Assessing an employee’s fitness for duty

Extended absences or drops in performance may indicate concerns about an employee’s fitness for duty. In such cases, employers should consider a formal assessment to evaluate the employee’s capacity to work.

Employers can begin by seeking the employee’s written consent to contact their treating doctor. This allows the employer to request a medical report to determine potential role adjustments, prognosis and recovery time. If consent is not provided, consider an independent medical examination.

Depending on the findings, employers may implement temporary adjustments, redeploy the employee, or, if the employee cannot perform the inherent requirements of the role, consider termination.

Return to work and suitable duties

When an illness or injury is work-related and a workers’ compensation claim is made, employers are generally required under workers’ compensation laws to provide suitable duties to the affected employee. These duties should be tailored to the employee’s current capacity, and may involve reduced hours, modified tasks, or relocation. The goal is to support a genuine return to work.

This obligation is not absolute, but employers must take reasonable steps to identify and provide suitable work. Some businesses may be required to appoint a return-to-work coordinator and implement a return-to-work policy to support this process.

If no suitable duties are available, employers must document the steps taken and notify their insurer. Importantly, lack of capacity or suitable duties does not automatically justify termination. Injured workers are usually protected from dismissal for 12 months in Queensland and six months in NSW, unless another valid reason applies, such as serious misconduct.

Disability Discrimination Act review

The Disability Discrimination Act is undergoing its first major review in 15 years, following recommendations from the Royal Commission into Violence, Abuse, Neglect and Exploitation of People with Disability.

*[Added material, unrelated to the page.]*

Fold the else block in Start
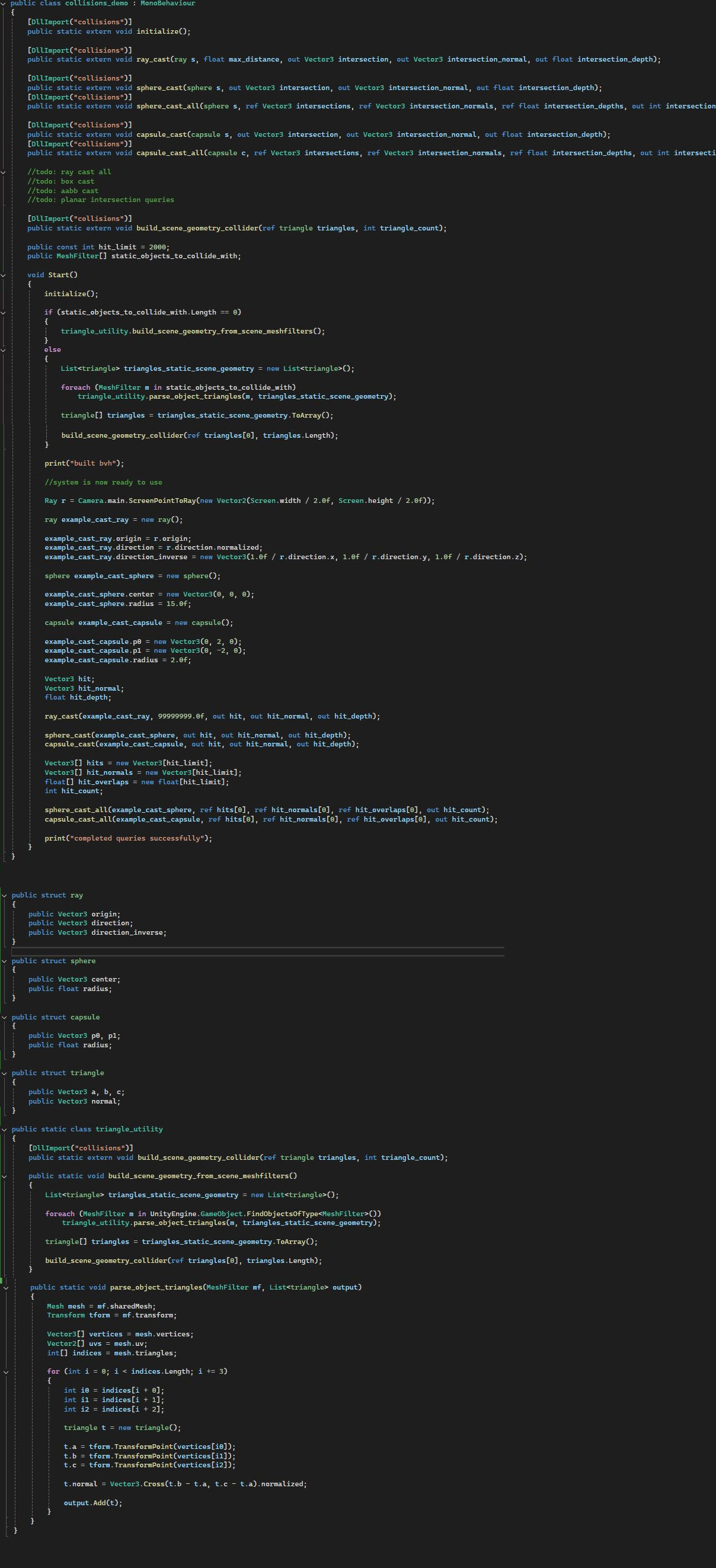The image size is (716, 1568). pos(4,350)
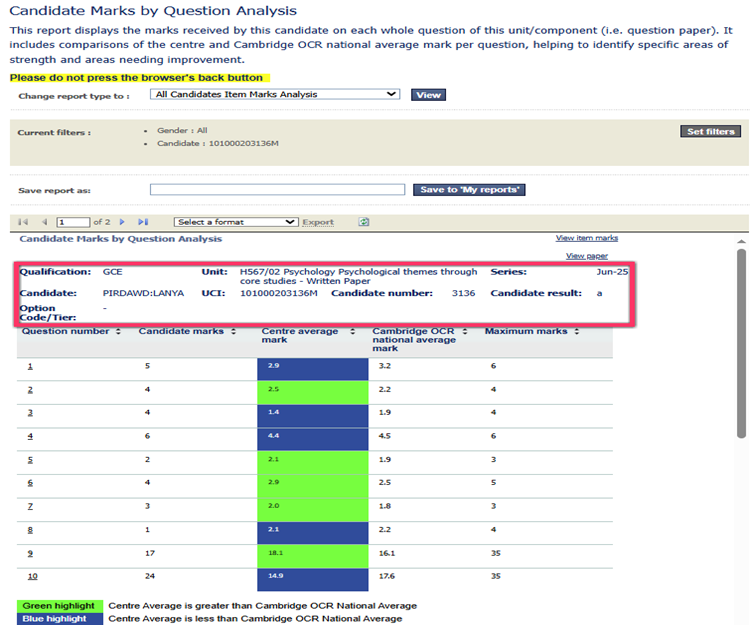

Proposed changes in the issues paper released by the federal government may, in future, require employers to take reasonable and proportionate measures to eliminate disability discrimination, so far as reasonably practicable. This will form part of an employer’s duty to take positive steps to prevent discrimination in connection with work.

Another proposal is to amend the term “reasonable adjustments” to “adjustments” to make it clear that employers must make adjustments unless they can demonstrate that doing so would impose unjustifiable hardship on the business.

When termination may be reasonable

If all reasonable steps have been taken and the employer cannot provide suitable duties, modify the role or redeploy the employee, they may start considering termination.

Best practice for employers

To manage ill and injured employees effectively, employers should monitor for signs and assess their fitness for duty when concerns arise. Engage with the employee about their capacity and any role adjustments if necessary. Decisions should be based on objective medical evidence, and if treating doctor reports are unavailable or vague, consider an independent medical assessment.

Throughout the process, maintain clear documentation and ensure existing workplace policies align with legal obligations. By understanding the requirements and proactively addressing any signs of concerns, employers can support their ill and injured employees while minimising disputes and legal claims.

Megan Cant and Louise Hogg are partners at national law firm Holding Redlich.